Hui Song yang disuguhi arak istimewa buatan suku bangsa itu, arak yang sangat harum dan keras, tertawa lepas. Memang wataknya bebas gembira, maka kini ditambah hawa arak di benaknya, dia menjadi semakin gembira.
"Ha-ha-ha, saudara Lam-nong. Aku pernah melihat seekor ayam jantan dengan puluhan ekor ayam betina, hal itu masih dapat kupercaya dan kumengerti. Akan tetapi manusia? Seorang harus... dengan demikian banyak...?"
"Ha-ha-ha-ha!" Lam-nong tertawa dan para selirnya yang rata-rata mengerti bahasa Han itu pun ikut tersenyum dan tersipu-sipu, menutupi mulut mereka dengan sapu tangan atau punggung tangan. "Bila perlu aku bisa lebih kuat dari pada seekor ayam jantan, ha-ha-ha! Cia-taihiap, memang manusia berbeda dengan ayam, karena itu dalam hal itu pun sangat berbeda, tidak sembarang saat seperti ayam."

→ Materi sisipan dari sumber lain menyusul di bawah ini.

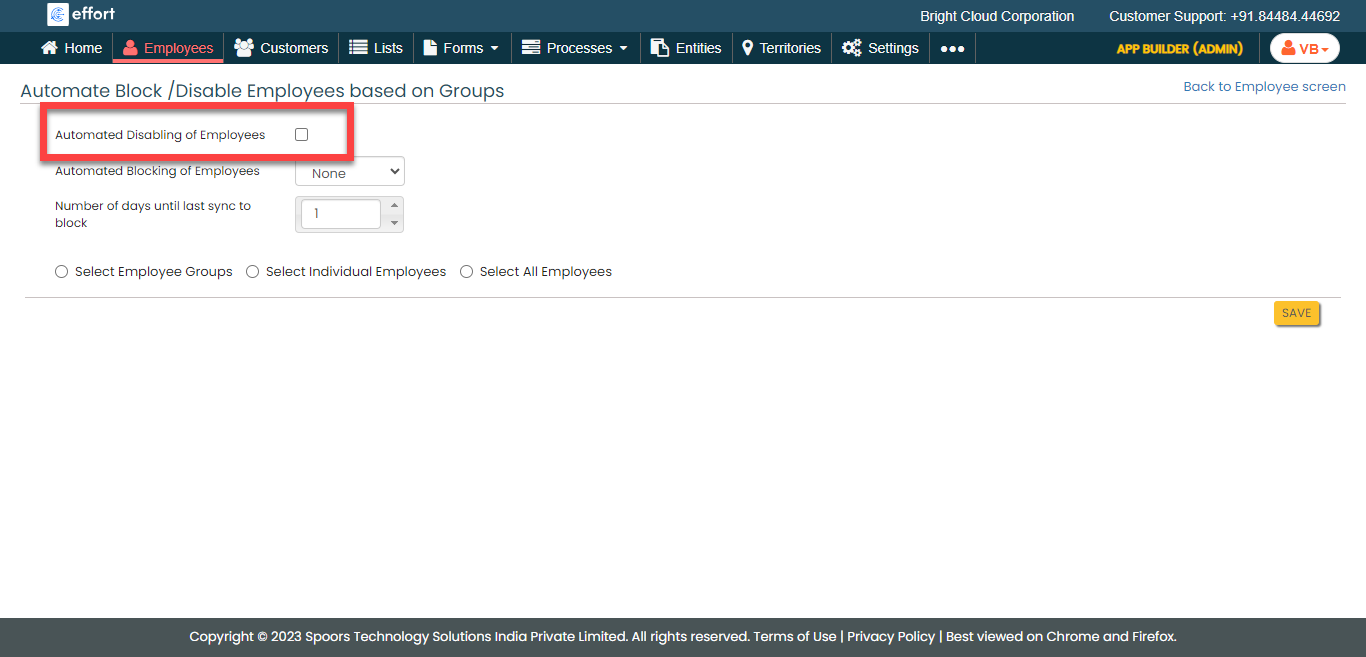Expand the Processes dropdown menu
This screenshot has width=1366, height=657.
pos(575,48)
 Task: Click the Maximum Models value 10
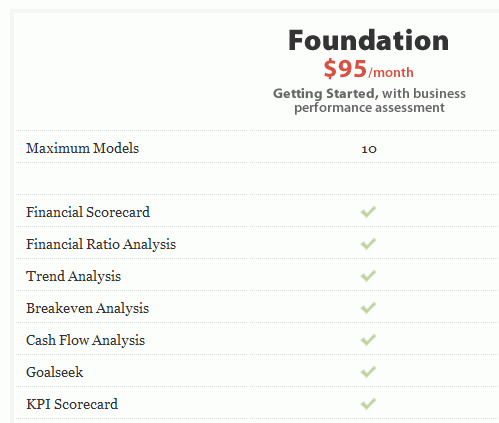[x=369, y=149]
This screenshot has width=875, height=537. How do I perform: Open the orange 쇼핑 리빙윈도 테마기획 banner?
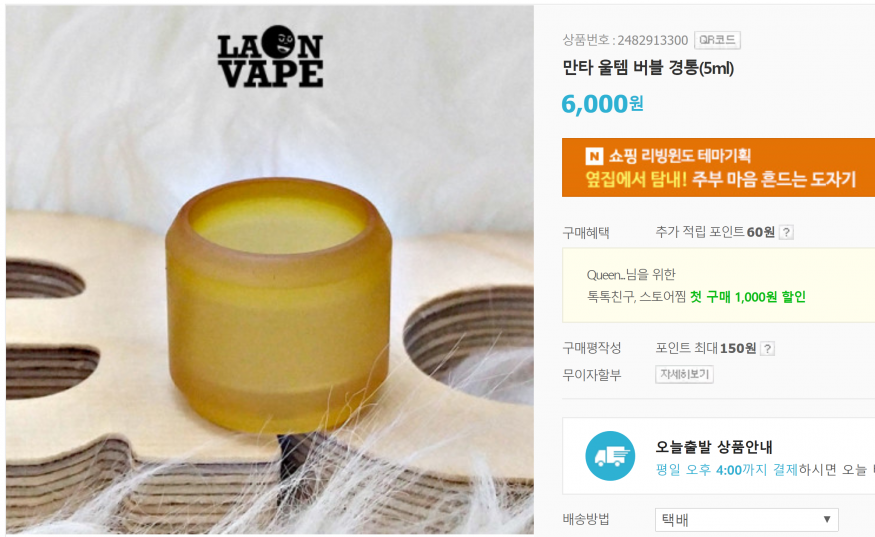point(718,167)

Mereka pun tertawa-tawa dan suasana menjadi meriah ketika para selir yang mempunyai suara merdu itu bernyanyi-nyanyi diiringi suara gendang, tambur dan suling. Dan mulailah selir termuda dari Lam-nong, yang manis sekali dengan kedua pipi kemerahan bukan oleh pemerah muka melainkan merah karena sehat saking halusnya kulit pipi, bangkit dan atas isyarat Lam-nong, selir itu pun mulai menari.
Dan Hui Song pun memandang dengan terpesona. Sellr ini amat pandai menari, tubuhnya demikian lembut dan lemas meliuk-liuk di depannya, seakan-akan tubuh seekor ular saja. Suara gendang dan tambur menambah kuat gerakan pinggul dan leher itu.
"Sekarang permainan yang kami namakan Bulan Jatuh. Siapa yang kejatuhan bulan harus bangkit dan menari, siapa pun tidak boleh menolak karena menolak bulan yang jatuh ke pangkuannya berarti mengundang mala petaka dan tidak menghormati orang lain," kata Lam-nong kepada Hui Song. Tentu saja pemuda ini tidak mengerti apa artinya kata-kata itu dan dia tidak pernah mendengar tentang permainan ini.
Sambil tertawa gembira Lam-nong lantas menerangkan. Permainan itu seperti permainan kanak-kanak yang dikenal oleh Hui Song di selatan, akan tetapi sekarang dimainkan oleh orang-orang dewasa!
Selir yang menari tadi membuka permainan. Kedua matanya ditutup dengan sehelai sapu tangan yang diikatkan ke belakang kepalanya, kemudian oleh dua rekannya dia diputar-putar. Hal ini dimaksudkan supaya selir yang matanya tertutup itu akan lupa di mana dan siapa yang duduk di sekitarnya. Setelah itu barulah dilepas dan mulailah dia meraba-raba. Kalau dia telah berhasil menangkap salah seorang yang duduk berkeliling, maka dia akan meraba-raba muka orang itu dan mengatakan siapa dia. Setelah diperkenankan membuka penutup mata, jika dugaannya ternyata keliru, maka dia harus menari lagi, dan sesudah habis satu lagu, maka dia akan mencari sasaran lagi.
Bagaikan bulan meluncur di antara awan-awan, penari itu akan meraba-raba dan apa bila bulan itu jatuh kepada seseorang dan orang itu dapat ditebak siapa adanya, maka dia kejatuhan bulandan dialah yang harus menggantikan permainan itu dan menari. Demikian selanjutnya. Dengan adanya Hui Song di situ, tentu saja permainan itu menjadi lucu dan selain menegangkan hati Hui Song, juga membuatnya merasa malu-malu dan sungkan sekali.
Selir muda yang cantik itu telah diputar-putar dan dilepas. Sekarang dengan mata tertutup selir itu perlahan-lahan melangkah ke depan, kedua tangannya diluruskan ke depan untuk meraba-raba.